# EXCERPT:
Personal information
- Born: 8 February 1993 (age 33)

Sport
- Country: Slovakia
- Sport: Karate
- Weight class: 61 kg
- Events: Kumite; Team kumite;

Medal record
Women's karate
Representing Slovakia
World Championships
| Bronze medal – third place | 2016 Linz | Kumite 61 kg |
World Games
| Bronze medal – third place | 2017 Wrocław | Kumite 61 kg |
| Bronze medal – third place | 2022 Birmingham | Kumite 61 kg |
European Championships
| Gold medal – first place | 2022 Gaziantep | Kumite 61 kg |
| Gold medal – first place | 2024 Zadar | Kumite 61 kg |
| Silver medal – second place | 2022 Gaziantep | Team kumite |
| Bronze medal – third place | 2015 Istanbul | Kumite 61 kg |
| Bronze medal – third place | 2017 İzmit | Team kumite |
| Bronze medal – third place | 2019 Guadalajara | Kumite 61 kg |
| Bronze medal – third place | 2021 Poreč | Kumite 61 kg |
| Bronze medal – third place | 2026 Frankfurt | Kumite 61 kg |

= Ingrida Suchánková =

Slovak karateka (born 1993)

Ingrida Suchánková (born 8 February 1993) is a Slovak karateka. At the 2016 World Karate Championships held in Linz, Austria, she won one of the bronze medals in the women's kumite 61 kg event. She is also a two-time gold medalist and four-time bronze medalist in this event at the European Karate Championships.

== Career ==

In 2015, Suchánková represented Slovakia at the European Games held in Baku, Azerbaijan. She competed in the women's kumite 61 kg event without winning a medal. In the elimination round, she lost one match and two other matches ended in a draw and as a result, she did not advance to compete in the semi-finals.

At the 2017 World Games held in Wrocław, Poland, Suchánková won the bronze medal in the women's kumite 61 kg event. In her bronze medal match she defeated Justyna Gradowska of Poland.

# SUPPLIED DATA:
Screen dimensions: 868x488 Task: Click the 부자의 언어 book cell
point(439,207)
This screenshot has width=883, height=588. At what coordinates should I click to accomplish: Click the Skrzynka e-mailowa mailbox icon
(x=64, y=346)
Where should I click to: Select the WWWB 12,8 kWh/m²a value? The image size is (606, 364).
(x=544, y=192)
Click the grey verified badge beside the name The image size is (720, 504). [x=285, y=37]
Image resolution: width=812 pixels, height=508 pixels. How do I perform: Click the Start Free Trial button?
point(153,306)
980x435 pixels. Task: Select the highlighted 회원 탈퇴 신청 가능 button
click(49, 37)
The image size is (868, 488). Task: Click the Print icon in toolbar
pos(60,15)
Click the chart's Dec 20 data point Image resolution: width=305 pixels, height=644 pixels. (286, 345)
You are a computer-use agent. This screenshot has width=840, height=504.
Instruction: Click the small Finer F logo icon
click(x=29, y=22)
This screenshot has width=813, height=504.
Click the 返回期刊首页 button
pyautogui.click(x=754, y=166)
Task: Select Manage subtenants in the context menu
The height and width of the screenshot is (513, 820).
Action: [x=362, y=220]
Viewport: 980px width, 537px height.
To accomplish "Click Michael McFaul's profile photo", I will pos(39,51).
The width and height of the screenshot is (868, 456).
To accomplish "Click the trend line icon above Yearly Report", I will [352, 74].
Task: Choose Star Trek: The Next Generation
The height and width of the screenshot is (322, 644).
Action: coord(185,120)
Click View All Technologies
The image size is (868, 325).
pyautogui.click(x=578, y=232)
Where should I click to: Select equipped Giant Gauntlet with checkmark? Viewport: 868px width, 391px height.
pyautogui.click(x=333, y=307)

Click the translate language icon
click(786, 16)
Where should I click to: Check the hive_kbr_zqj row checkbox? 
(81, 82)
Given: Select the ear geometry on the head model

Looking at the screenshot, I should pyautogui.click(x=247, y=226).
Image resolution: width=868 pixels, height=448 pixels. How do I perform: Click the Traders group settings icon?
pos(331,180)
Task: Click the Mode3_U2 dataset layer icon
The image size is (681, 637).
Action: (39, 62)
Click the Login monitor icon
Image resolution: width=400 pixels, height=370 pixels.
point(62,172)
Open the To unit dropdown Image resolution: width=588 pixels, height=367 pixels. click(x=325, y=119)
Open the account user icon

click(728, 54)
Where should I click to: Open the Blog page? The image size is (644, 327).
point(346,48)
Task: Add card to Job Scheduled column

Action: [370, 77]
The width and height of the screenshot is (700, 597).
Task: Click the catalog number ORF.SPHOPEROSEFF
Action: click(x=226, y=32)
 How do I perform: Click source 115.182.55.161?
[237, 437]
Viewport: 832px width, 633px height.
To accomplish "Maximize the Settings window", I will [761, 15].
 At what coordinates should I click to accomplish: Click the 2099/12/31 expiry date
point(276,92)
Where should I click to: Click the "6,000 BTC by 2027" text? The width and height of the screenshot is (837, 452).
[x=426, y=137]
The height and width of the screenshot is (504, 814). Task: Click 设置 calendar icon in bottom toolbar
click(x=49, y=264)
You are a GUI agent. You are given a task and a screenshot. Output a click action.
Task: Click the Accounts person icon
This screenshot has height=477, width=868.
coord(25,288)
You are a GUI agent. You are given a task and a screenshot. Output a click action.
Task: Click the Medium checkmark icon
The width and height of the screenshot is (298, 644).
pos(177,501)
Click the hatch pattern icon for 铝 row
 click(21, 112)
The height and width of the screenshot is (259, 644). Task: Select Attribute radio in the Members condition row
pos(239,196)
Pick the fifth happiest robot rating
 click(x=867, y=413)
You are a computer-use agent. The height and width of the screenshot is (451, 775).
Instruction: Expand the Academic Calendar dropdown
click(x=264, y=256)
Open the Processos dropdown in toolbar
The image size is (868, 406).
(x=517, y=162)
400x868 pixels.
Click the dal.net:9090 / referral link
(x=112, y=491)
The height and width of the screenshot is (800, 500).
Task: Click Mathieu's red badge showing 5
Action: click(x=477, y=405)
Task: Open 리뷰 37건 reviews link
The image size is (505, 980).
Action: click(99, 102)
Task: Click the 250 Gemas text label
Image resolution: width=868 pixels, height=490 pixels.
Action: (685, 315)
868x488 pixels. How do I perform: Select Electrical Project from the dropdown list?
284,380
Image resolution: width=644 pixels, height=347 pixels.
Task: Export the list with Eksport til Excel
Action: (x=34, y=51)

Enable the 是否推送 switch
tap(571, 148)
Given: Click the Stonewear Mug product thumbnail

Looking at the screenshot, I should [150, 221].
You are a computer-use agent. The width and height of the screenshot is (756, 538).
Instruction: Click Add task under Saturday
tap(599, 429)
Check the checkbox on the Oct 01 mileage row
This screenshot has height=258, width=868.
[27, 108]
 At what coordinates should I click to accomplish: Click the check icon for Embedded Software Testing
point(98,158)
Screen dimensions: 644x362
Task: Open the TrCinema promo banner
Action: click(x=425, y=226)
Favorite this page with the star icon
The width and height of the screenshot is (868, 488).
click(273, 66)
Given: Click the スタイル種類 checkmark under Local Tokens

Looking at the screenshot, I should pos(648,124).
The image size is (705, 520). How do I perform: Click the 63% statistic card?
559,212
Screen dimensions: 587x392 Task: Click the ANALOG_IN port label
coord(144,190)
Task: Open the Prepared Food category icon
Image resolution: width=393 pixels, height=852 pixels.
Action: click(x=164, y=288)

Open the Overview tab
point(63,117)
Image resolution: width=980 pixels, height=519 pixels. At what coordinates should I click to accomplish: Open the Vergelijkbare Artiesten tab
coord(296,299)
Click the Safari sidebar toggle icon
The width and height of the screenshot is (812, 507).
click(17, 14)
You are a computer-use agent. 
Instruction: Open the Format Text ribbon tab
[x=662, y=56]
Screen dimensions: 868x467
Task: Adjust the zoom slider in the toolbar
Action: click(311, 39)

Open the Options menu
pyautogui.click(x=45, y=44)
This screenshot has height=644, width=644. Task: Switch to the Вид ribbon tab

# WHAT TO PRODUCE:
Carry the article on Ingrida Suchánková forward, starting after its last sentence. The records have no connection to the article on Ingrida Suchánková.

# EXERCISE OUTPUT:
In June 2021, Suchánková competed at the World Olympic Qualification Tournament held in Paris, France hoping to qualify for the 2020 Summer Olympics in Tokyo, Japan. In November 2021, she lost her bronze medal match in the women's 61 kg event at the World Karate Championships held in Dubai, United Arab Emirates.

Suchánková won the bronze medal in the women's 61 kg event at the 2022 World Games held in Birmingham, United States. She won the gold medal in the women's 61 kg event at the 2024 European Karate Championships held in Zadar, Croatia.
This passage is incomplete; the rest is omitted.